• Hire smartly for remote work. Before you negotiate a telework agreement, ask the right questions to increase the likelihood that it’s a good fit. The Healthcare Information and Management Systems Society (HIMSS), for example, has a telecommuting agreement form to be signed by both employee and employer that includes practical details such as the equipment the company will provide and the utilities reimbursed. But it also includes a questionnaire with ample space for write-in answers: “Describe the characteristics and skills that you have that will ensure success.” And: “Describe how you will maintain/enhance communications under this arrangement.”

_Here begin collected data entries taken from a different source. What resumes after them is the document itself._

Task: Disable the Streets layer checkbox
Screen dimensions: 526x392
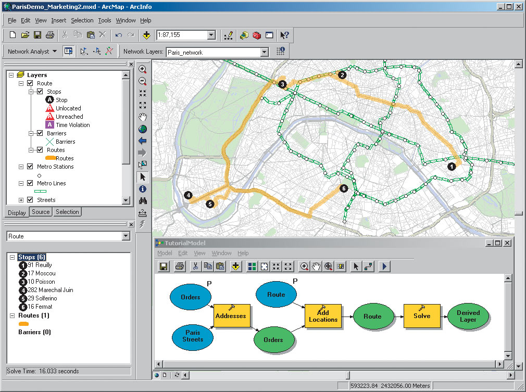Action: (x=30, y=200)
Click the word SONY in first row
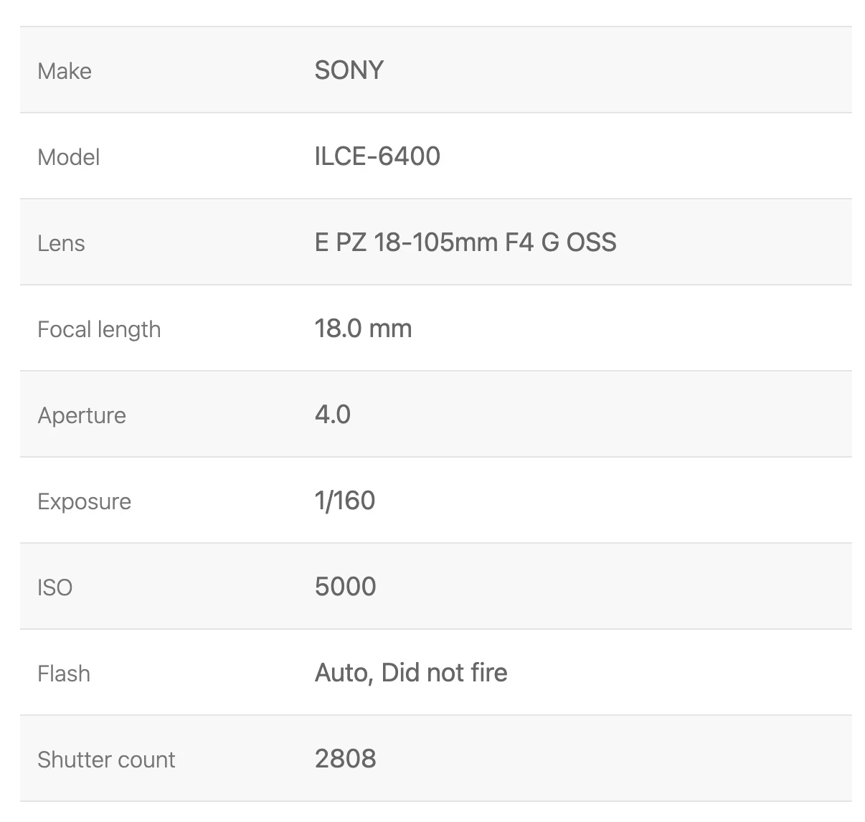 click(349, 70)
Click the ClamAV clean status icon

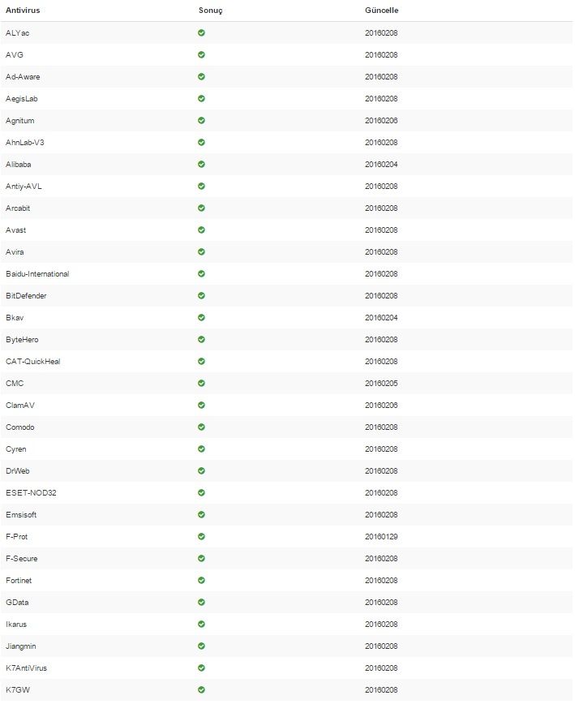(x=202, y=405)
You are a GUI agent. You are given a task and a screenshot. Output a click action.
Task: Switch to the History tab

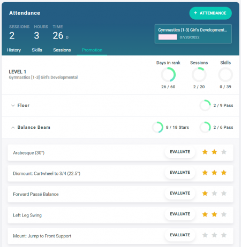14,50

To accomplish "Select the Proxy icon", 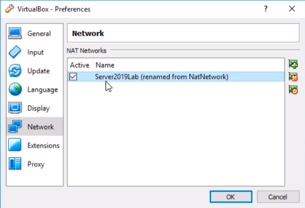I will (15, 163).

• Put everyone on video. For meetings that are a mix of in-office and at-home people, try putting everyone on video, not just the remote folks. “Rarely do we put people in a room together for a staff meeting in Chicago,” said HIMSS’s Karen Malone. “There might be 20 to 25 people on a conference call, mixing the in-office and out-of-office staff. Sometimes it’s almost easier for everyone to be on WebEx wherever they are, all focusing on the same screen close up.”
• Manage by results. Don’t micromanage with technology. Set clear goals for remote workers rather than keeping tabs on their time via monitoring software and other heavy-handed methods of checking in. No one wants to work for Big Brother.

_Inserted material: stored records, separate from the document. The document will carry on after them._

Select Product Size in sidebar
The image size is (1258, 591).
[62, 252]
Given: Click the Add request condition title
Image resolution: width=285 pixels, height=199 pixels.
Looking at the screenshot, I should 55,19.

• Listen between the lines. A phone call has to carry a lot more functionality for a remote worker than for someone who’s going to see their boss in a few hours, so be aware of the subtext. If you hear the other person typing, that means they’re multitasking, and you don’t have them 100 percent. If there are changes in background sound, they’re likely in transit, squeezing in the call and splitting their focus while moving from one location to another. If there are announcements in the background, it means they’re in the airport, possibly in a rush. “I’ll say, ‘Are you able to sit down for a minute, or do you have to get through security and get back to me?’” said Five Corners Strategies’ Paul Devlin. “A lot of people don’t want to say no to a manager, or they have trouble getting them on the phone, so they’ll take phone calls at times that aren’t good for them.”

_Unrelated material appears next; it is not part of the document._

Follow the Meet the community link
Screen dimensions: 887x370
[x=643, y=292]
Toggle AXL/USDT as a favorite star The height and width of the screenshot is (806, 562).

Devlin blocks an hour a week for non-agenda phone calls with each of his staff members to talk about anything they want to — project work, a business situation, their personal life. “That’s their hour for whatever they want to talk about,” Devlin said. “Most of the time they talk about a project, but it also gives me time to do coaching and mentoring I like to do but usually happens organically from working in the same location.”